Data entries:
──────────

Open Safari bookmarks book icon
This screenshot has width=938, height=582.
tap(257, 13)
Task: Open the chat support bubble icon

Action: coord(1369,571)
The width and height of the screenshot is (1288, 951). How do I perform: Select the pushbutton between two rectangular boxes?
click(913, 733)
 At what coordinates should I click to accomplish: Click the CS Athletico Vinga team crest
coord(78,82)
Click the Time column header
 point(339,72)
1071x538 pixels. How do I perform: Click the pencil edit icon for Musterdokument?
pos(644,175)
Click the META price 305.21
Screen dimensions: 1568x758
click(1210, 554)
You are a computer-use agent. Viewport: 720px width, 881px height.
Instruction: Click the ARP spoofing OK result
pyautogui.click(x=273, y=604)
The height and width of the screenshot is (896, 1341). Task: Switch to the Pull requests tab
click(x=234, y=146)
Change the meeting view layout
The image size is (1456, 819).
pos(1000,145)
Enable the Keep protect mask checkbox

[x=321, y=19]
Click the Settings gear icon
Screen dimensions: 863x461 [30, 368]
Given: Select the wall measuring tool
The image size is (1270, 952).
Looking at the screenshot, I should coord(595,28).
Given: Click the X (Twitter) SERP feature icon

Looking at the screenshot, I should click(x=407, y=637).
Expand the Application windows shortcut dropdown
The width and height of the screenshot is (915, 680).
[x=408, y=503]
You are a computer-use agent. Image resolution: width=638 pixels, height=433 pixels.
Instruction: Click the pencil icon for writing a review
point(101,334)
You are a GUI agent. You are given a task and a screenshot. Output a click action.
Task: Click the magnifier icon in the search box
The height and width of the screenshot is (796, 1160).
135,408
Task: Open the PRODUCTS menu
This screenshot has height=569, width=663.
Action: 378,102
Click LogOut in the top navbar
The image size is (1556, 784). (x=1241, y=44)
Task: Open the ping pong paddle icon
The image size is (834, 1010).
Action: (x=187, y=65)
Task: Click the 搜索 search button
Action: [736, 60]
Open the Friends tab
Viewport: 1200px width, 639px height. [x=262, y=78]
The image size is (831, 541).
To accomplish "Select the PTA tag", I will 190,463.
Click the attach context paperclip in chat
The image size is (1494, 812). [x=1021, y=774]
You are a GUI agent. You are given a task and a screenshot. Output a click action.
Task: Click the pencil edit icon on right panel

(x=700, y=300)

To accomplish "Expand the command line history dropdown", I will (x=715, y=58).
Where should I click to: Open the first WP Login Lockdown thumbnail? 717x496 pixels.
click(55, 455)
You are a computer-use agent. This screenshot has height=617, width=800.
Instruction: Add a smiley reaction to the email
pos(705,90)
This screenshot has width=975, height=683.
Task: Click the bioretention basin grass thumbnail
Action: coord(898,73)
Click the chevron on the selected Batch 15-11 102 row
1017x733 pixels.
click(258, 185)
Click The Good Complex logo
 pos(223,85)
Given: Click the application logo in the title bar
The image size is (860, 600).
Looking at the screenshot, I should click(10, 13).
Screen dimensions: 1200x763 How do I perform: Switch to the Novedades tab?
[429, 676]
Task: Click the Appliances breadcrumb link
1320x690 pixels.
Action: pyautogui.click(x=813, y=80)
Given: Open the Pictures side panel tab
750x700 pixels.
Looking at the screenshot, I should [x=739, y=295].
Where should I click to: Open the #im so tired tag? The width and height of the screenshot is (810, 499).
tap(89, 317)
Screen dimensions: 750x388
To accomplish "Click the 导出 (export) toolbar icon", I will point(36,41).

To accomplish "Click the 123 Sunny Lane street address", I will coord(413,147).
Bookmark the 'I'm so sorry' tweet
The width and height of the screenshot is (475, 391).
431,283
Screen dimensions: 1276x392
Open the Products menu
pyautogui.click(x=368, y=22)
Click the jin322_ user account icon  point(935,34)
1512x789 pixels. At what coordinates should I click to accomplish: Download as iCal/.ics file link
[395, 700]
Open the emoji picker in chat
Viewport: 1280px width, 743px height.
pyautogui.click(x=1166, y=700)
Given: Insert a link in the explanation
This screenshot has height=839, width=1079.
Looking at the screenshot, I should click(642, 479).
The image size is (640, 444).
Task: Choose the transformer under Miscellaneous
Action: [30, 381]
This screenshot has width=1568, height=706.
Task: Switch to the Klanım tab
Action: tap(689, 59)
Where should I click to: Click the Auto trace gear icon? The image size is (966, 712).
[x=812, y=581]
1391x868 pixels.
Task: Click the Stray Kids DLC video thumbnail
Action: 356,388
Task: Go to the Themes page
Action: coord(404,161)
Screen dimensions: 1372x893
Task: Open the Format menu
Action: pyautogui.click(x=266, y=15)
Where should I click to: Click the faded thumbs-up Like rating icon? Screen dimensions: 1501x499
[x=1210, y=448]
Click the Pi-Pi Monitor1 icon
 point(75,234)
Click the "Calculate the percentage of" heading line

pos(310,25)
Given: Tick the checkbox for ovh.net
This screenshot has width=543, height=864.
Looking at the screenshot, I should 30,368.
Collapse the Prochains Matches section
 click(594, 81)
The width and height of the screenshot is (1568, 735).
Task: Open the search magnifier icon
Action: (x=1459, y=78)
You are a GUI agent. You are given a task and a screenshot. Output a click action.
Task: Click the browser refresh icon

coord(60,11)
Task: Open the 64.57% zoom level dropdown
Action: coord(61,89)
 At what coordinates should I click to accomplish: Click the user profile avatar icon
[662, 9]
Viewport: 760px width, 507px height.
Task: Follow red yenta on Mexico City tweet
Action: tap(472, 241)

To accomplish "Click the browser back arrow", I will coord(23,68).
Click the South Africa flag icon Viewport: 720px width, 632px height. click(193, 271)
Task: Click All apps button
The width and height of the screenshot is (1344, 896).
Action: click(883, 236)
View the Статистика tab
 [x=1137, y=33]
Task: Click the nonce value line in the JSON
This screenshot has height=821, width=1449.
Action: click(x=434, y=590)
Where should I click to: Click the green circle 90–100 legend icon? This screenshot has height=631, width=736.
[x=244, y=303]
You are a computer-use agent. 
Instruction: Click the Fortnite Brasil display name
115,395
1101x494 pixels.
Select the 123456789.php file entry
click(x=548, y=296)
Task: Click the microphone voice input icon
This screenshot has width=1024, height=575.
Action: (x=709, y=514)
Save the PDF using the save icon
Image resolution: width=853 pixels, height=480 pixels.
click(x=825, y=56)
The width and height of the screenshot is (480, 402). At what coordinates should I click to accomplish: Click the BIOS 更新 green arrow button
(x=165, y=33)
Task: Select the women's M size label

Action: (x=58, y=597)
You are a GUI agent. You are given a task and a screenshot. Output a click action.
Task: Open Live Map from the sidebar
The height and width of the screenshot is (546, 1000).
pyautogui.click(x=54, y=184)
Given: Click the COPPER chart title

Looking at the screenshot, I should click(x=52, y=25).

──────────

__WORK ITEM__.
Write out exactly the lines between the start of the entries and the line containing "Task: Open the ping pong paddle icon", including that line and the first one.

__TASK RESULT__.
Open Safari bookmarks book icon
This screenshot has width=938, height=582.
tap(257, 13)
Task: Open the chat support bubble icon

Action: coord(1369,571)
The width and height of the screenshot is (1288, 951). How do I perform: Select the pushbutton between two rectangular boxes?
click(913, 733)
 At what coordinates should I click to accomplish: Click the CS Athletico Vinga team crest
coord(78,82)
Click the Time column header
 point(339,72)
1071x538 pixels. How do I perform: Click the pencil edit icon for Musterdokument?
pos(644,175)
Click the META price 305.21
Screen dimensions: 1568x758
click(1210, 554)
You are a computer-use agent. Viewport: 720px width, 881px height.
Instruction: Click the ARP spoofing OK result
pyautogui.click(x=273, y=604)
The height and width of the screenshot is (896, 1341). Task: Switch to the Pull requests tab
click(x=234, y=146)
Change the meeting view layout
The image size is (1456, 819).
pos(1000,145)
Enable the Keep protect mask checkbox

[x=321, y=19]
Click the Settings gear icon
Screen dimensions: 863x461 [30, 368]
Given: Select the wall measuring tool
The image size is (1270, 952).
Looking at the screenshot, I should coord(595,28).
Given: Click the X (Twitter) SERP feature icon

Looking at the screenshot, I should click(x=407, y=637).
Expand the Application windows shortcut dropdown
The width and height of the screenshot is (915, 680).
[x=408, y=503]
You are a computer-use agent. Image resolution: width=638 pixels, height=433 pixels.
Instruction: Click the pencil icon for writing a review
point(101,334)
You are a GUI agent. You are given a task and a screenshot. Output a click action.
Task: Click the magnifier icon in the search box
The height and width of the screenshot is (796, 1160).
135,408
Task: Open the PRODUCTS menu
This screenshot has height=569, width=663.
Action: 378,102
Click LogOut in the top navbar
The image size is (1556, 784). (x=1241, y=44)
Task: Open the ping pong paddle icon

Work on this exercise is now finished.